• **Text block**
3. Create a snapshot of your virtual machine in case the below steps cause you problems. That way you can always revert back to a stable machine. (VirtualBox documentation describes how to do this) 
4. In the terminal type: 

sudo gedit /etc/X11/xorg.conf 
(space after gedit and X11 must be capital X) 

5. You now need to hunt through the text until you see the display resolutions listed. The ones you will be concerned about will be listed under bit depth 24 or bit depth 16 (as these depths are the ones that give you a large amount of colors.) 
6. Next, either replace the existing resolution, or add another listed resolution in the exact same manner. Your resolution must be equal to or less than what the host machine is capable of (see step 2). 
7. Restart the guest machine. Your resolution should be what you have specified or allow it to be changed.

----------


## ben2talk

I had a similar problem, but I guess I was lucky. I have a HP w1907 monitor which doesn't appear in the list of monitors. I decided on an intelligent solution, and after 30 minutes of trying out monitor settings at random I managed a 1440 by 900 desktop by setting HP D1187A 20-inch display and checking the 'Widescreen Monitor' box. Now my Opera Browser looks rather lovely, and my environment for surfing internet is altogether more human than Vista.

I didn't learn much by doing this, but it worked. If you can't dazzle them with brilliance....

----------


## Uncelilo

I was having problems just getting it to go to 1024x768 and when I changed the resolution modes using the method TravisFix outlined it would be all messed up. I tried adding more video memory to the machine but that didn't work either. 

To fix it I had to change the bit depth listed from 24 to 16.

• **Work instructions**
In the forum thread about virtual machine display resolution, which display setting did ben2talk choose to get a 1440 by 900 desktop?

• **Dataset rows**
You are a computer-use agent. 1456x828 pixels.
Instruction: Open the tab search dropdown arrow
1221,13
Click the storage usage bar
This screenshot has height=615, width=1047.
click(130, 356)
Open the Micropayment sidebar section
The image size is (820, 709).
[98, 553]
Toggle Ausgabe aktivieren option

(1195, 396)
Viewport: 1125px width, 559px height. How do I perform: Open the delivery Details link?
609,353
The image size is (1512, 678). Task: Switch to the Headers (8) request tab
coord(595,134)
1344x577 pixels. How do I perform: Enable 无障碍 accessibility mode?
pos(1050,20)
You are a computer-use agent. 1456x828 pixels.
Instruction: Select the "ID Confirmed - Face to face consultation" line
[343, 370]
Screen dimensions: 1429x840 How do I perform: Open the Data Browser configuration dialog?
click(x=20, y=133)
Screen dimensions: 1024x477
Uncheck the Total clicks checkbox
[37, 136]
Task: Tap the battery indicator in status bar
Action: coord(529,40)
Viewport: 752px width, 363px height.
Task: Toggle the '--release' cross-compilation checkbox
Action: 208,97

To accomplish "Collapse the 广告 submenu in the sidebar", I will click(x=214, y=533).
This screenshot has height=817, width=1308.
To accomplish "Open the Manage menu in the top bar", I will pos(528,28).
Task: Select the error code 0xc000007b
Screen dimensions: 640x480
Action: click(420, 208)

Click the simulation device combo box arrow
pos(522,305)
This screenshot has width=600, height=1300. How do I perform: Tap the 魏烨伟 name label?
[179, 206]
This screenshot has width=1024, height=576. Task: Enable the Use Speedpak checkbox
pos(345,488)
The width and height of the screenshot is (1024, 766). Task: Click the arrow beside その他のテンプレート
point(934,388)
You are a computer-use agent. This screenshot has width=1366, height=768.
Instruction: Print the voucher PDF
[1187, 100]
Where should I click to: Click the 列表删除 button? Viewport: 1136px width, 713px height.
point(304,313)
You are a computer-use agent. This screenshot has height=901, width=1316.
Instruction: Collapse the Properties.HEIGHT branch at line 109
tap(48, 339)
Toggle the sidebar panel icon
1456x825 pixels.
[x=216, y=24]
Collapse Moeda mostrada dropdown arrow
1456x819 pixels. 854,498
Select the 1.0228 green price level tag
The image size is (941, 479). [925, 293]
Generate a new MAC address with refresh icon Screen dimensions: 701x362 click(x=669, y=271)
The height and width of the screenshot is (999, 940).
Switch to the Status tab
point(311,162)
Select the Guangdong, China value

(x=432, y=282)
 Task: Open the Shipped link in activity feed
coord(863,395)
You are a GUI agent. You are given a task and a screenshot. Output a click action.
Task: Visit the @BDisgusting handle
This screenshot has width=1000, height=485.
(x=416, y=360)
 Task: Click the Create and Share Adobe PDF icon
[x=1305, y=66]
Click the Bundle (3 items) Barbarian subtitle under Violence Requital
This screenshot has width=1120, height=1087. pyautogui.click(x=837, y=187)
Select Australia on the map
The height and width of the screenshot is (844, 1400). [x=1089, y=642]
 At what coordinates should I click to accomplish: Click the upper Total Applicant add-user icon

• **Output of the exercise**
The HP D1187A 20-inch display, with the 'Widescreen Monitor' box checked.